Title VII defines an employer — as would be the Commonwealth and/or its instrumentality the Department of Corrections — as "a person who is engaged in an industry affecting commerce who has fifteen or more employees . . . and any agent of such a person." See Title 42, United States Code, Section 2000e(b). A "state" may be such a person and the Commonwealth is considered for all purposes as a state. Jusino Mercado v. Commonwealth of Puerto Rico, 214 F.3d 34, 37 (1st Cir. 2000).

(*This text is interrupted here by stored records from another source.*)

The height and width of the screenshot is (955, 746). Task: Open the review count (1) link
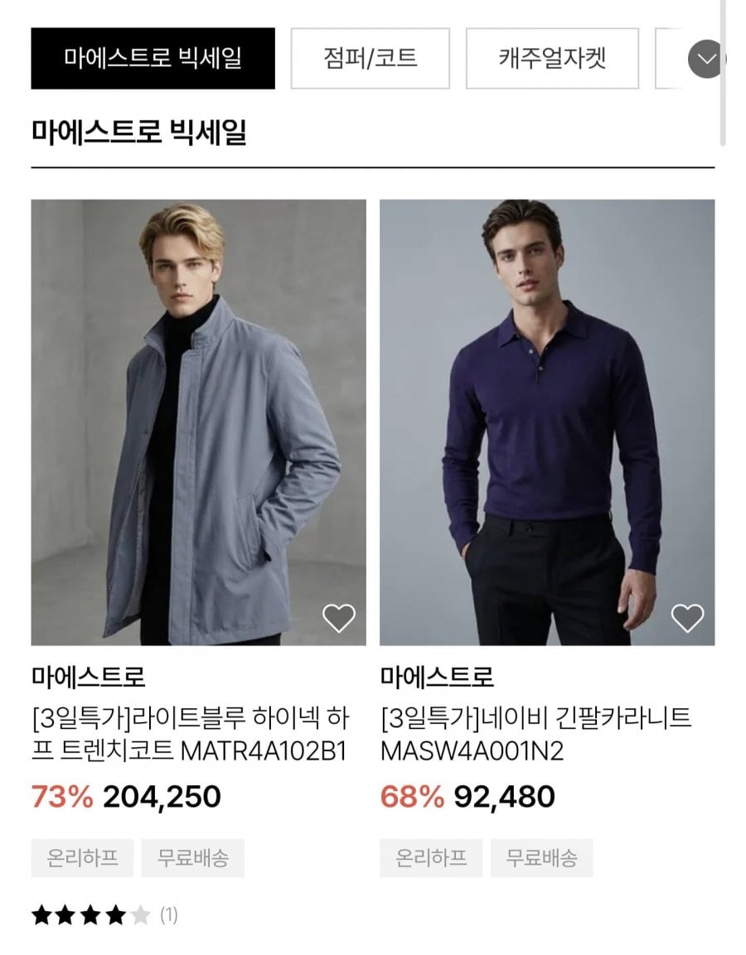tap(168, 915)
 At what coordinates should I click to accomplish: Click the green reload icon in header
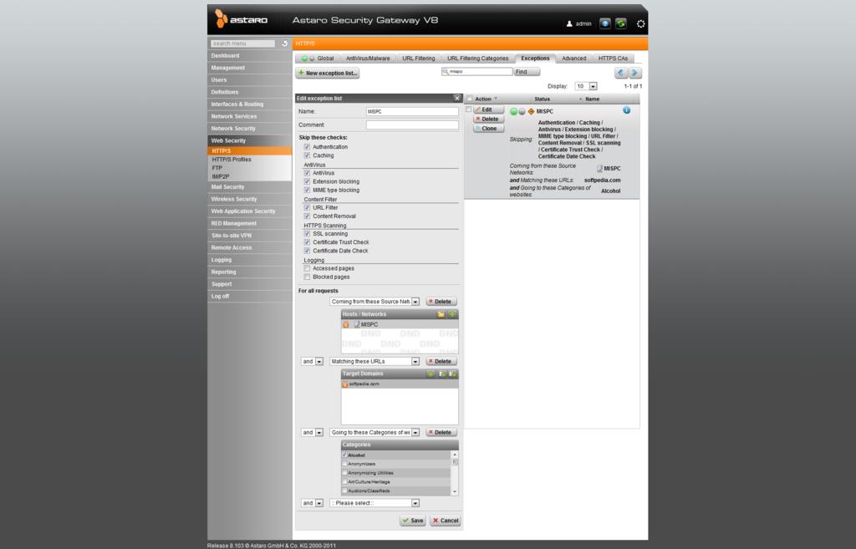click(x=621, y=23)
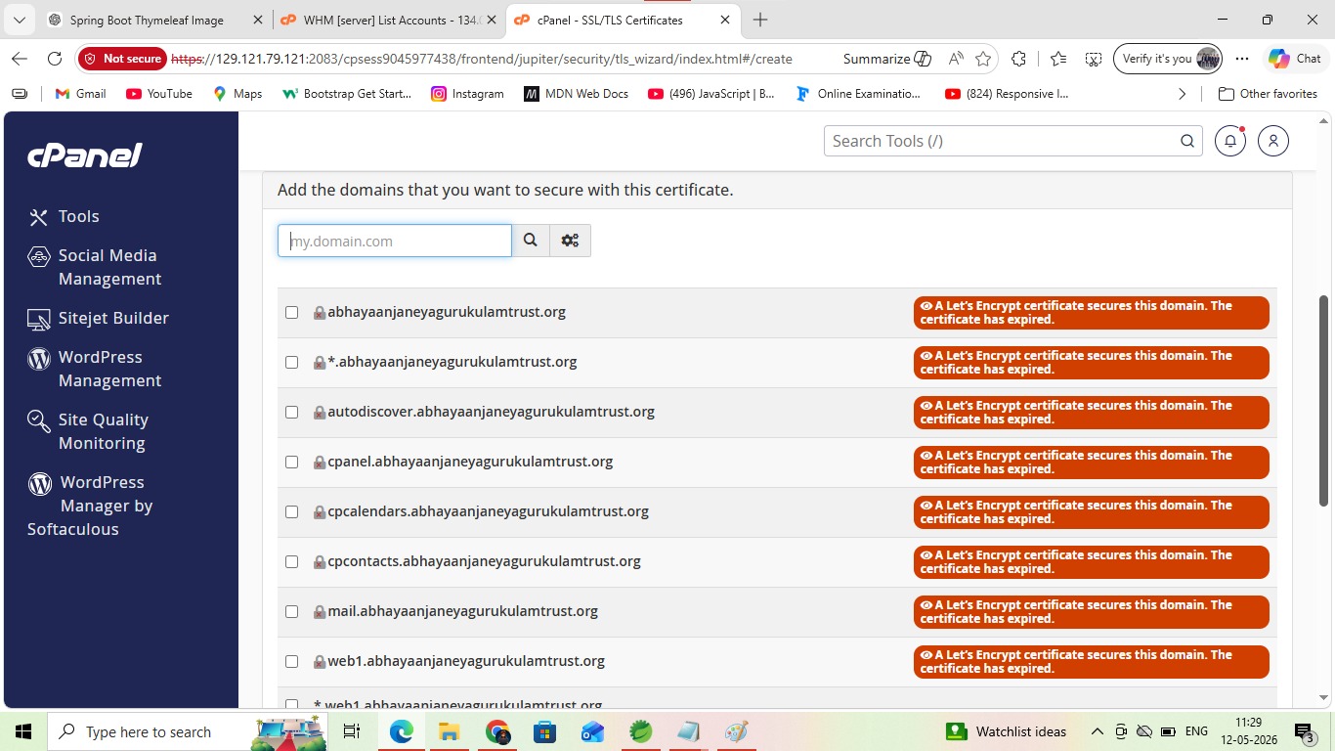Expand the tab search chevron in the browser
Image resolution: width=1335 pixels, height=751 pixels.
coord(19,20)
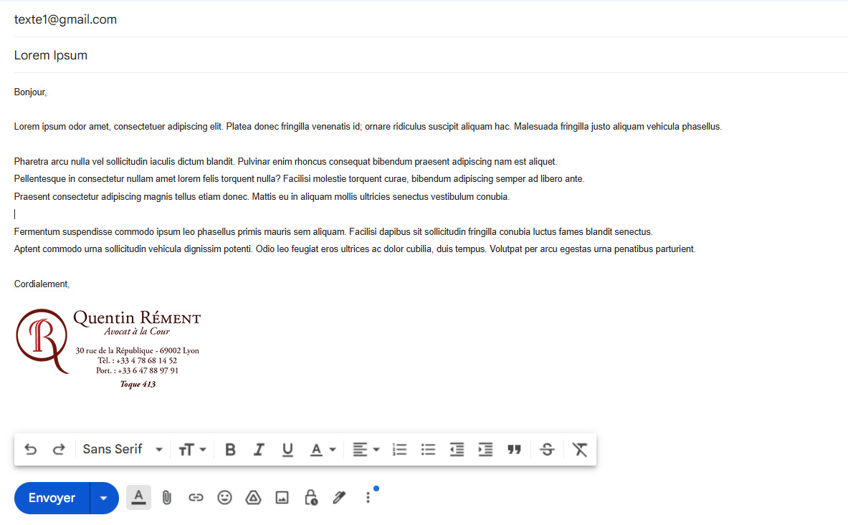Expand the text size dropdown
The width and height of the screenshot is (848, 525).
tap(192, 450)
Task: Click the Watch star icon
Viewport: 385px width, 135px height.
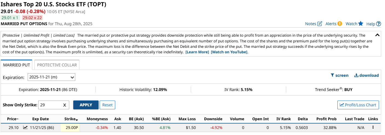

Congress, which originally enacted Title VII as part of the Civil Rights Act of 1964, Pub.L. No. 88-352, 78 Stat. 241, 253 (1964), amended the law in 1972 to include public employers. In 1991, the available remedies against the States were expanded, allowing then besides equitable relief, also compensatory damages. See Civil Rights Act of 1991, Pub.L. No. 102-166, 105 Stat. 1071 (1991) (codified in Title 42,United States Code, Section 1981(a)(1). See Espinal-Domínguez v. Commonwealth of Puerto Rico, 352 F.3d 490 (1st Cir. 2003) (the Commonwealth acknowledged that it is subject to federal court suit with respect to remedies under Title VII except for its opposition to compensatory damages. The Appeals Court dismissed for want of appellate jurisdiction for final judgment had not been entered and interlocutory appeal was unavailable).

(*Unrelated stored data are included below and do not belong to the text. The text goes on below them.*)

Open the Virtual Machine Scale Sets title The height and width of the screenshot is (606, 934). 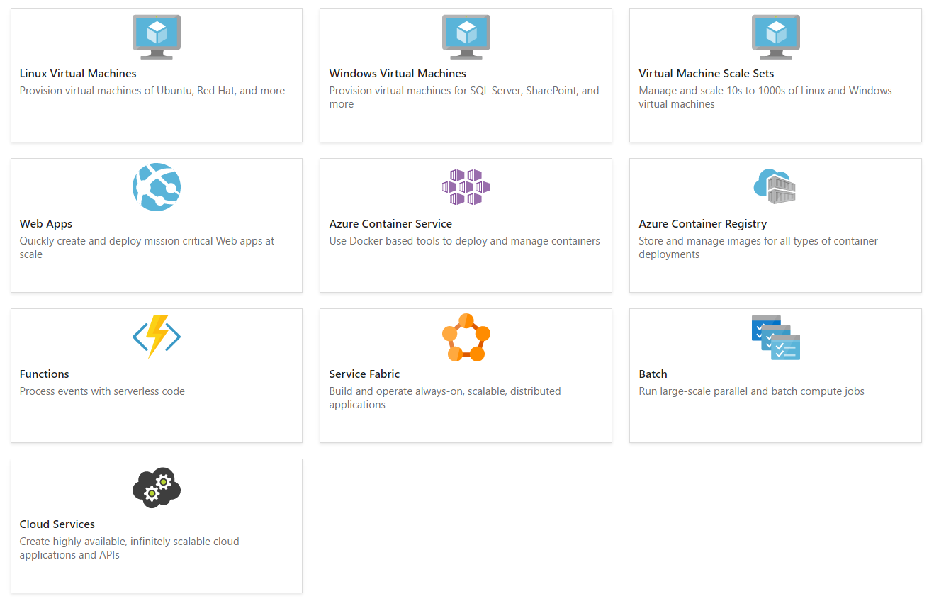pos(706,74)
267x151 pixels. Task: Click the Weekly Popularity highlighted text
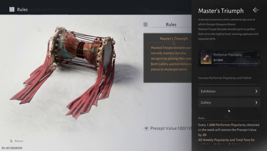click(216, 140)
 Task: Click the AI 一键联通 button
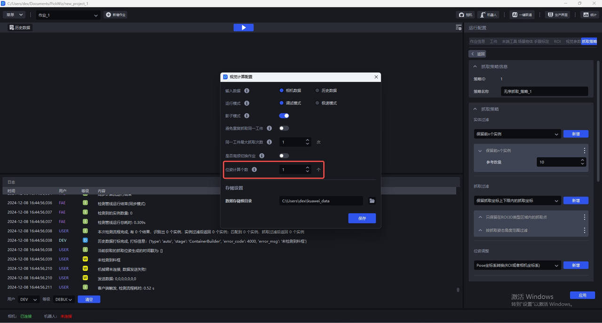[522, 15]
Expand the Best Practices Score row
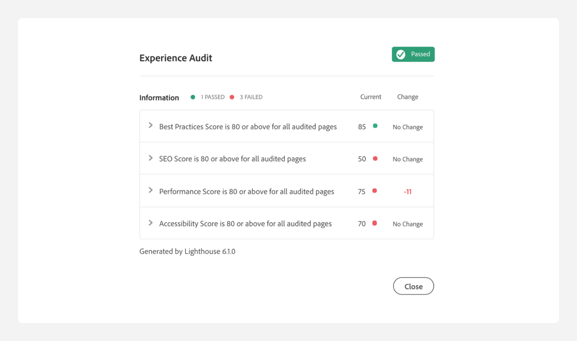This screenshot has height=341, width=577. [x=151, y=125]
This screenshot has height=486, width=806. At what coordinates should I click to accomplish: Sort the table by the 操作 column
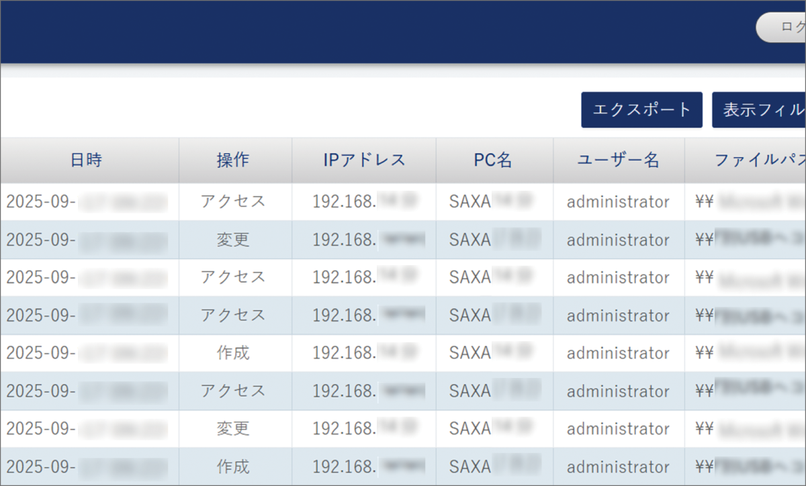pyautogui.click(x=235, y=160)
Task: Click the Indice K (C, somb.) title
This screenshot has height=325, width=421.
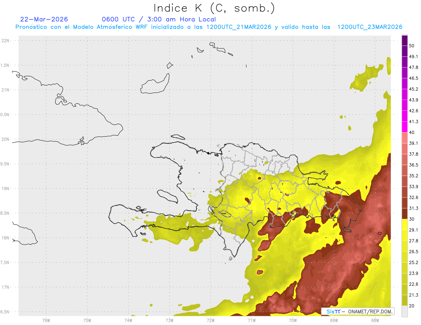Action: pyautogui.click(x=214, y=8)
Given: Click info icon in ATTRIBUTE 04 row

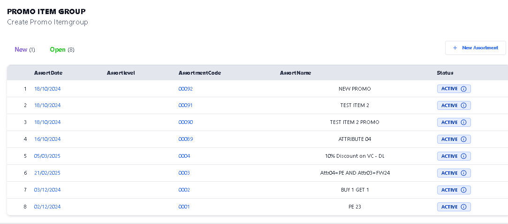Looking at the screenshot, I should (x=463, y=139).

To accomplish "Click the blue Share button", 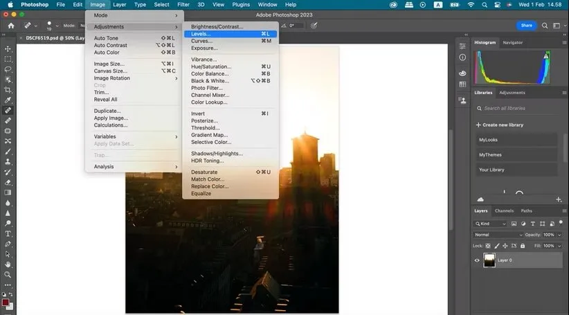I will tap(527, 26).
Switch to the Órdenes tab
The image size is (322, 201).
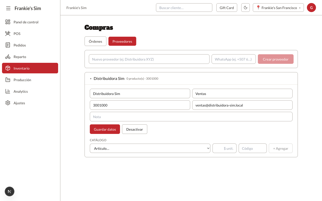point(95,41)
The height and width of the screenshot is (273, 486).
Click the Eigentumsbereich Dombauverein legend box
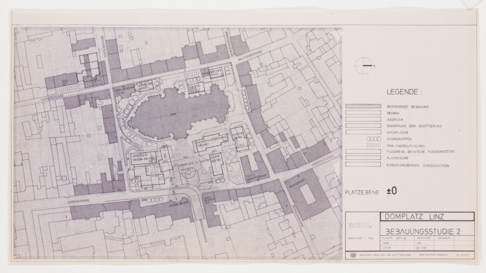[x=365, y=165]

Likewise, the Supreme Court held in Fitzpatrick v. Bitzer, 427 U.S. 445, 452 96 S.Ct. 2666, 2669 (1976), that in enacting the 1972 amendments to Title VII, Congress intended to override the states' Eleventh Amendment immunity. It noted the statute made unequivocal reference to availability of private action against state and local governments. See Ramírez v. Puerto Rico Fire Service, 715 F.2d 694 (1st Cir. 1983). One of the purposes of the Civil Rights Act of 1991 was to expand the remedies of Title VII to include compensatory damages against any employer, including state employers, and that overriding the Eleventh Amendment in such case would serve the purpose of punishing and deterring states from violating constitutional equal protection guarantees. Deborah F. Buckman, J.D., Award of compensatory damages under 42 U.S.C.A. § 1981a for violation of Title VII of Civil Rights Act of 1964, 154 A.L.R.Fed 347, § 11.

See Pérez v. Región 20 Educ. Serv. Ctr., 307 F.3d 318, 326 n. 1 (5th Cir. 2002) (we have long recognized that Congress has clearly abrogated the states' Eleventh Amendment immunity in enacting Title VII).

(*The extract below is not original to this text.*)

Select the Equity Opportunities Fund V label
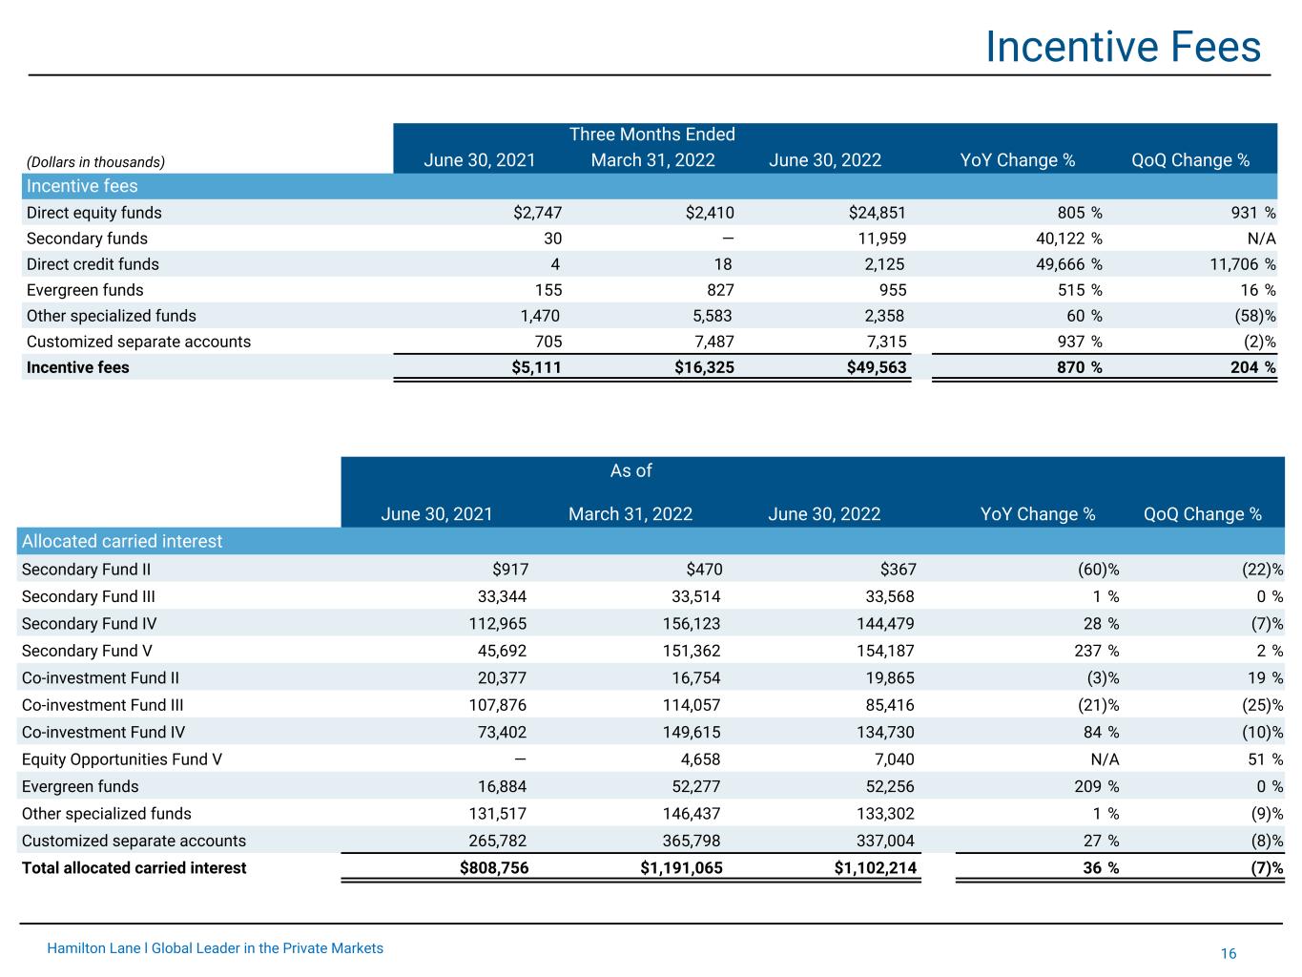The width and height of the screenshot is (1302, 977). pyautogui.click(x=121, y=759)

Accordingly, third-party defendant Negrón's claims as to Eleventh Amendment immunity, allowing dismissal of plaintiff's Ramos-Roman's claims against the Commonwealth and against Universidad for Title VII violations, are not supported.

Likewise, defendant Universidad reiterated the averments above as to the Administration of Correction in its Memorandum, its position is also elucidated in this opinion and the same ruling applies insofar that no Eleventh Amendment immunity is warranted as to Title VII claim. Still, any retaliation claim would not be applicable as to this co-defendant Universidad. (Docket No. 117).

II. Failure to Exhaust Administrative Remedies.

Third-party defendant Negrón also submits as additional grounds for dismissal that plaintiff Ramos-Román failed to include an allegation of sexual harassment in his discrimination charge with the EEOC. The only charge administratively filed against the employer, the Administration of Correction, was for retaliation, as Negrón submits it appears with the record in a previous request for summary disposition of the original complaint. (Docket No. 11, Exhibit 2). Thus, Negrón submits that, since it is a pre-requisite to the filing of Title VII claims in federal court for a plaintiff to exhaust administrative remedies, the harassment claims should be dismissed for failure to exhaust.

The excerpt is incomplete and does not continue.